- [DOCUMENT EXTRACT]:
IMS (Interrupt Message Store] is a new specification which allows
device manufactures to provide implementation defined storage for MSI
messages (as opposed to PCI/MSI and PCI/MSI-X that has a specified
message store which is uniform accross all devices). The PCI/MSI[-X]
uniformity allowed us to get away with "global" PCI/MSI domains.
IMS not only allows to overcome the size limitations of the MSI-X
table, but also gives the device manufacturer the freedom to store the
message in arbitrary places, even in host memory which is shared with
the device.
There have been several attempts to glue this into the current MSI
code, but after lengthy discussions it turned out that there is a
fundamental design problem in the current PCI/MSI-X implementation.
This needs some historical background.
When PCI/MSI[-X] support was added around 2003, interrupt management
was completely different from what we have today in the actively
developed architectures. Interrupt management was completely
architecture specific and while there were attempts to create common
infrastructure the commonalities were rudimentary and just providing
shared data structures and interfaces so that drivers could be written
in an architecture agnostic way.
The initial PCI/MSI[-X] support obviously plugged into this model
which resulted in some basic shared infrastructure in the PCI core
code for setting up MSI descriptors, which are a pure software
construct for holding data relevant for a particular MSI interrupt,
but the actual association to Linux interrupts was completely
architecture specific. This model is still supported today to keep
museum architectures and notorious stragglers alive.
In 2013 Intel tried to add support for hot-pluggable IO/APICs to the
kernel, which was creating yet another architecture specific mechanism
and resulted in an unholy mess on top of the existing horrors of x86
interrupt handling. The x86 interrupt management code was already an
incomprehensible maze of indirections between the CPU vector
management, interrupt remapping and the actual IO/APIC and PCI/MSI[-X]
implementation.

(Saved data entries)
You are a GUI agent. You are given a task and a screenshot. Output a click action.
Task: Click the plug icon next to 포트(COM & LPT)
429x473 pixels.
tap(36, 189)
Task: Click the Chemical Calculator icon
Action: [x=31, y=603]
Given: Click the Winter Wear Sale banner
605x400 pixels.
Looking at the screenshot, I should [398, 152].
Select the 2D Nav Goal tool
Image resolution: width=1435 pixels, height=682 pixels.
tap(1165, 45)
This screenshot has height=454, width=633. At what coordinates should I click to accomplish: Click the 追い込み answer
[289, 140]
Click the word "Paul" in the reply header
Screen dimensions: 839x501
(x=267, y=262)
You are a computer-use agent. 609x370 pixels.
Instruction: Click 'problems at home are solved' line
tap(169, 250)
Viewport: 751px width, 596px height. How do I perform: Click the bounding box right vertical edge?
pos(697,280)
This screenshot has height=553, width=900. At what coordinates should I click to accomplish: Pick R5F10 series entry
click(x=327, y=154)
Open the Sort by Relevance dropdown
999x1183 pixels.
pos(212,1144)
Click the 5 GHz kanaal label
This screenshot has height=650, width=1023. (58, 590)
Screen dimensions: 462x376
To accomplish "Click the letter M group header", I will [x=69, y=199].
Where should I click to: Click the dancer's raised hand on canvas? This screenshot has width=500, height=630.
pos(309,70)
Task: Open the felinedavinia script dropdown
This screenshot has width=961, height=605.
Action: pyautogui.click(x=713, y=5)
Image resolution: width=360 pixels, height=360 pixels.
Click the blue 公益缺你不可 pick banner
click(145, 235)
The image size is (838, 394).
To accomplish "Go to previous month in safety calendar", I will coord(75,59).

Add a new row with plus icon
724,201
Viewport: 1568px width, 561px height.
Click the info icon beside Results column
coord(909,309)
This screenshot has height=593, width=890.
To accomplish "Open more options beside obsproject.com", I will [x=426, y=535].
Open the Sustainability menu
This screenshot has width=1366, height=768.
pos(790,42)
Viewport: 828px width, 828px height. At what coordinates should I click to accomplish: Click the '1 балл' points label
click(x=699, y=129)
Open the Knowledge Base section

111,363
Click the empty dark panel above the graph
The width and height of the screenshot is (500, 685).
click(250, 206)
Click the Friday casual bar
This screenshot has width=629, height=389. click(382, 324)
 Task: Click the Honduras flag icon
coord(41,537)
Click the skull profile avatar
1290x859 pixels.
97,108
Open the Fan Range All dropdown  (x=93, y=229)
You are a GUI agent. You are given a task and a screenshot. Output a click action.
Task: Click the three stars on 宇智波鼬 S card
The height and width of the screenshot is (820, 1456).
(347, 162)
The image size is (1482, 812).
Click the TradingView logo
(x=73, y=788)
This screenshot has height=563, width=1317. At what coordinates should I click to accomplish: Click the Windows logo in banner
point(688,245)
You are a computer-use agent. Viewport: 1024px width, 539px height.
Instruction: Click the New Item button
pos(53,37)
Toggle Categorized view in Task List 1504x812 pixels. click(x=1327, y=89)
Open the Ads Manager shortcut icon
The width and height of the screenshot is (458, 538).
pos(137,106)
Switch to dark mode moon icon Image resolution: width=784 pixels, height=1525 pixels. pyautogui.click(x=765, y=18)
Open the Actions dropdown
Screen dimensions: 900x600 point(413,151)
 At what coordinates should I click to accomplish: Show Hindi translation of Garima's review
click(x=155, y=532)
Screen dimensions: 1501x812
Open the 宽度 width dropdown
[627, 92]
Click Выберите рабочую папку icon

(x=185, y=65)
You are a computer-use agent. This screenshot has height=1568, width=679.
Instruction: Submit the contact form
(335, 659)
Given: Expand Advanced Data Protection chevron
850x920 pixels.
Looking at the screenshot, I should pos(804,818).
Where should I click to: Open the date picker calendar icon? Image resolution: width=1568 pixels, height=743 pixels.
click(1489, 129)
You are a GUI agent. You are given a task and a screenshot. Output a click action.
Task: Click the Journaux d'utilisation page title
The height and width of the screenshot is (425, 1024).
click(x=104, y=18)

- [HOW TO COMPLETE THIS TASK]: Could you return, word for word, the part of the IMS text that begins at the words "IMS (Interrupt Message" and stops after "some historical background."? These rows come from a separate source.

- [ANSWER]:
IMS (Interrupt Message Store] is a new specification which allows
device manufactures to provide implementation defined storage for MSI
messages (as opposed to PCI/MSI and PCI/MSI-X that has a specified
message store which is uniform accross all devices). The PCI/MSI[-X]
uniformity allowed us to get away with "global" PCI/MSI domains.
IMS not only allows to overcome the size limitations of the MSI-X
table, but also gives the device manufacturer the freedom to store the
message in arbitrary places, even in host memory which is shared with
the device.
There have been several attempts to glue this into the current MSI
code, but after lengthy discussions it turned out that there is a
fundamental design problem in the current PCI/MSI-X implementation.
This needs some historical background.